If you're thinking of providing a demo or limited-use version of your software, pay for the bandwidth and host it yourself. It is an enormous waste of time for potential customers - not to mention that it's incredibly insulting - when you host at one of the big "make you follow 7 links, then sit in a queue, and then download a potentially tampered executable at a reduced speed" 3rd party file hosts that seem to be all the rage these days.
Bandwidth is relatively cheap nowadays, coming in at less than 8 cents a GB at many providers.
What does this have to do with social proof? Well if you host your demo or lite version at one of the aforementioned file hosts, my immediate presumption is that a very tiny percentage of users actually pay for the software: What else could justify such an abuse of clients?
Given this obvious conclusion, the power of social proof pushes me to lean against purchasing it either.
A lot of my work - both system consulting and software architecture/development - relies upon Microsoft technologies: Whether it's re-engineering a legacy system to take advantage of new SQL Server features for performance or functionality, overhauling a network infrastructure to leverage ActiveDirectory and the extensive platform security functionality, or developing a performant and scalable time-tracking application for an enterprise client, Microsoft is often a very important part of the equation.
Partly due to specialization (it's the tools we target), coupled with simply being the best choice in a lot of scenarios in our target market, we heavily rely on the Microsoft platform for ourselves and our customers. As a professional I can say with confidence that the platform is a secure, high performance, extremely scalable, robust one that compares very favourably against all competitors.
That wasn't always an accurate statement, though. Indeed, it is remarkable looking at the history of Microsoft and learning from their success: On paper it really is hard to believe that Microsoft maintained the market dominance that they did, and it's amazing that competitors couldn't capitalize on Microsoft's late entrance into a lot of markets, and their missteps in others.
Was Microsoft a master of timing, holding off on technologies and advances until the perfect time, or were they simply the beneficiary of a captive audience that was willing to wait however long Microsoft took, blind to the available alternatives?
I'll provide a couple of examples that I recall marvelling at as they occurred- these are hardly exhaustive, however I think it's a nice sampling.
I recall during my early courtship with the PC simply marvelling at how incredibly obsolete the platform seemed to be compared to competitors like the Amiga and the Mac introduced years earlier - from graphics capabilities to software to hardware: Everything about it seemed so backwards in comparison to the superior alternatives, yet customers stuck with it. This was the platform that Microsoft wed themselves to, so surely they would suffer as well, right?

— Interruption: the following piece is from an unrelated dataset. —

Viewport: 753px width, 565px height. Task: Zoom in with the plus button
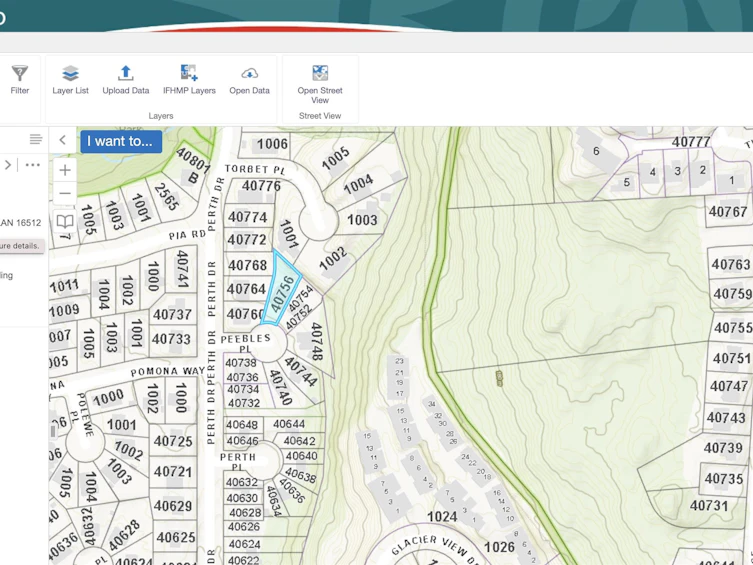coord(65,170)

Microsoft's insistence on legacy compatibility led to a platform that moved much slower than competitors - Competitors that had the liberty of just tossing it all out and starting from scratch with whatever whizz-bang feature the newest chips offered. Maybe they could run super-stable and super-fast, and offer the developers an elegant platform upon which to perform their magic...but could it run Commander Keen 1 through 3? Could it run that ancient text database app?
Of course it's easy to focus on the deficiencies and imagine that they wrote the whole story, but in reality the situation was much more complex. Windows, for instance, pioneered widely-used video card acceleration (I still remember that shiny new Diamond Speedstar 24x. 24-bit graphics, coupled with hardware acceleration of 3D primitives. It was good times running those benchmarks. Of course the Amiga fanatics will point out that it supported hardware acceleration, just as the STe featured a hardware blitter chip, but the interaction between acceleration and the GDI in Windows really set the bar), and Microsoft's push greatly accelerated the adoption of optical media. Windows For Workgroups brought inexpensive networking to a lot of shops (NetBEUI was imperfect, but it was an easy transition to TCP/IP), and Windows in general represented a "good enough" platform for a lot of users. Internet Explorer, for all of its ActiveX "holes" and CSS quirks introduced the rich web model that we rely upon today.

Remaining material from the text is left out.